====== The input ======
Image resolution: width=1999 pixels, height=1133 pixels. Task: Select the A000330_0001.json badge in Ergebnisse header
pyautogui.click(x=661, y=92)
======
====== The input ======
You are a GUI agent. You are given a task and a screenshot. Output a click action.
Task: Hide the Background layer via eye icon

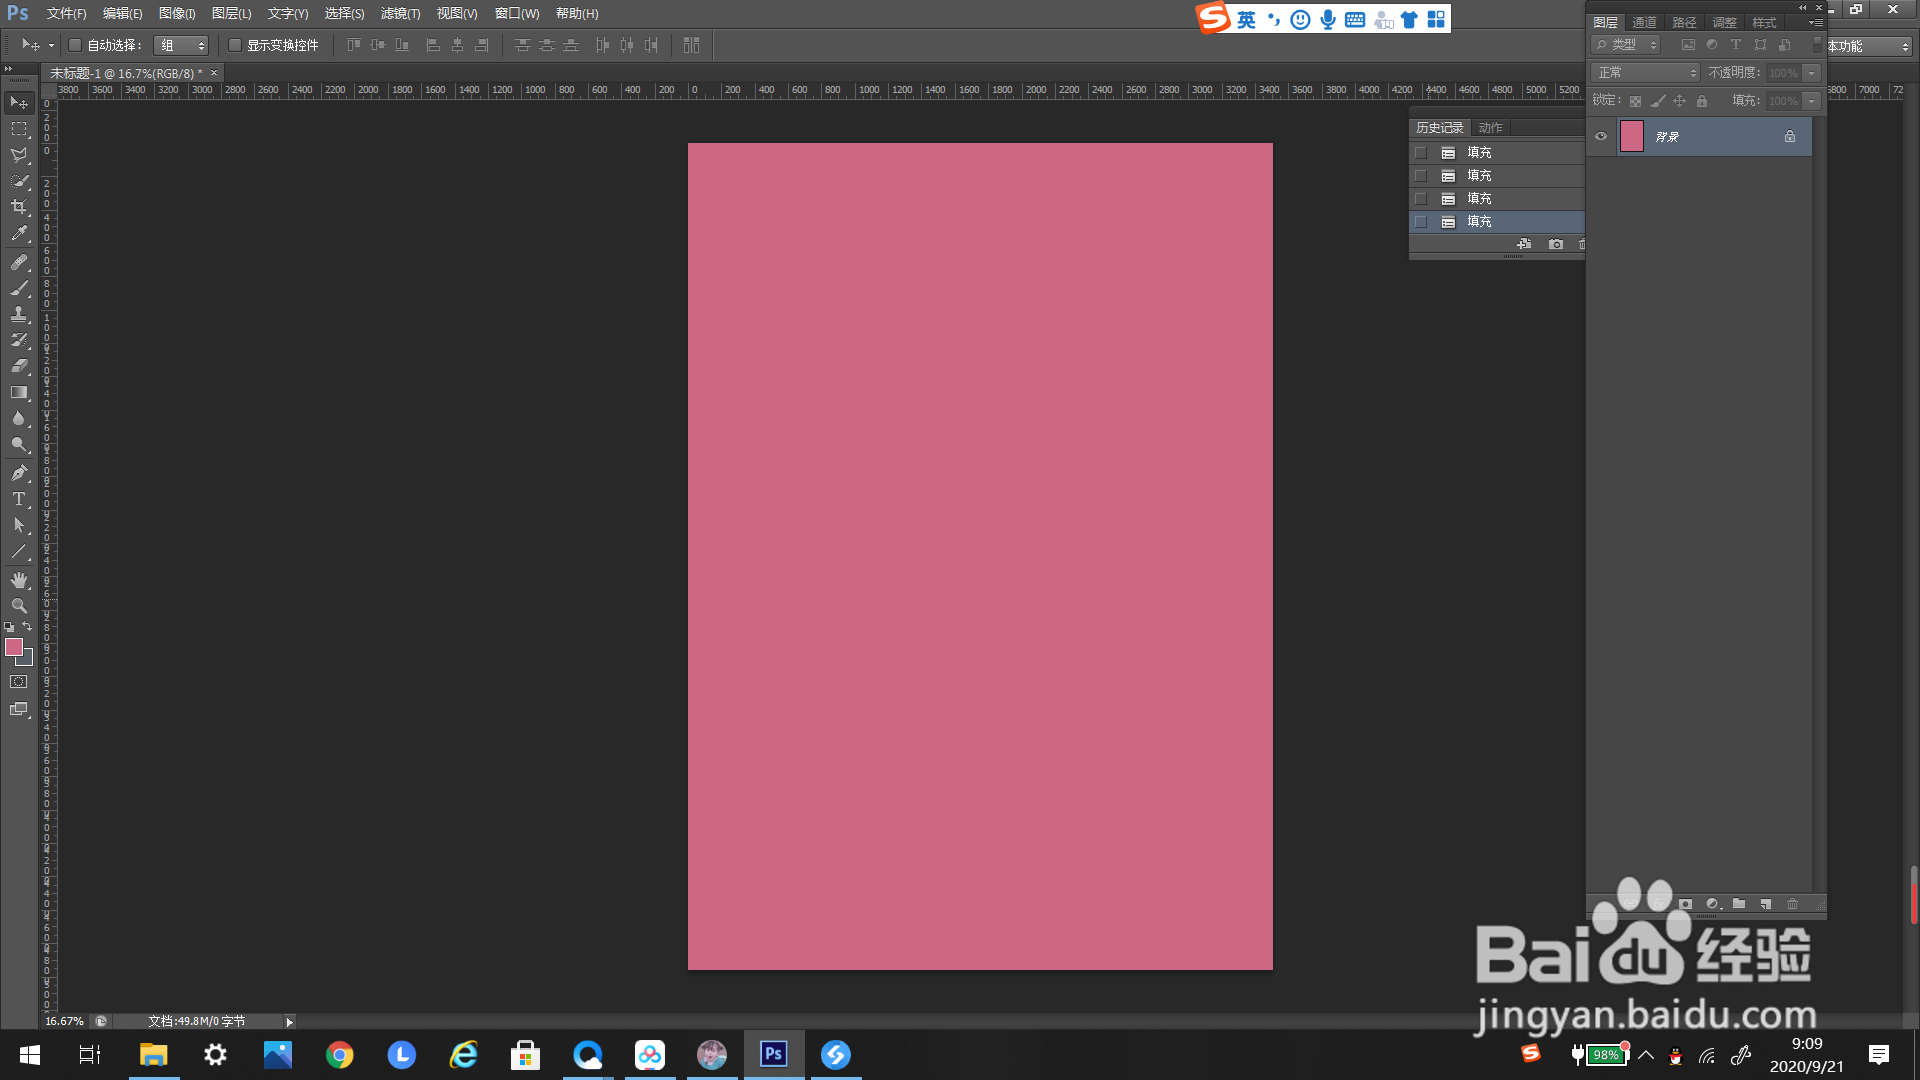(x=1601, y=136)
======
====== The input ======
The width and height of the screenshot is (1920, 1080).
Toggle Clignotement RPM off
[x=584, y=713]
======
Go through the records above and copy each line where "screenshot" is found.

* Written reply
You are a GUI agent. You are given a task and a screenshot. Output a click action.
The width and height of the screenshot is (1920, 1080).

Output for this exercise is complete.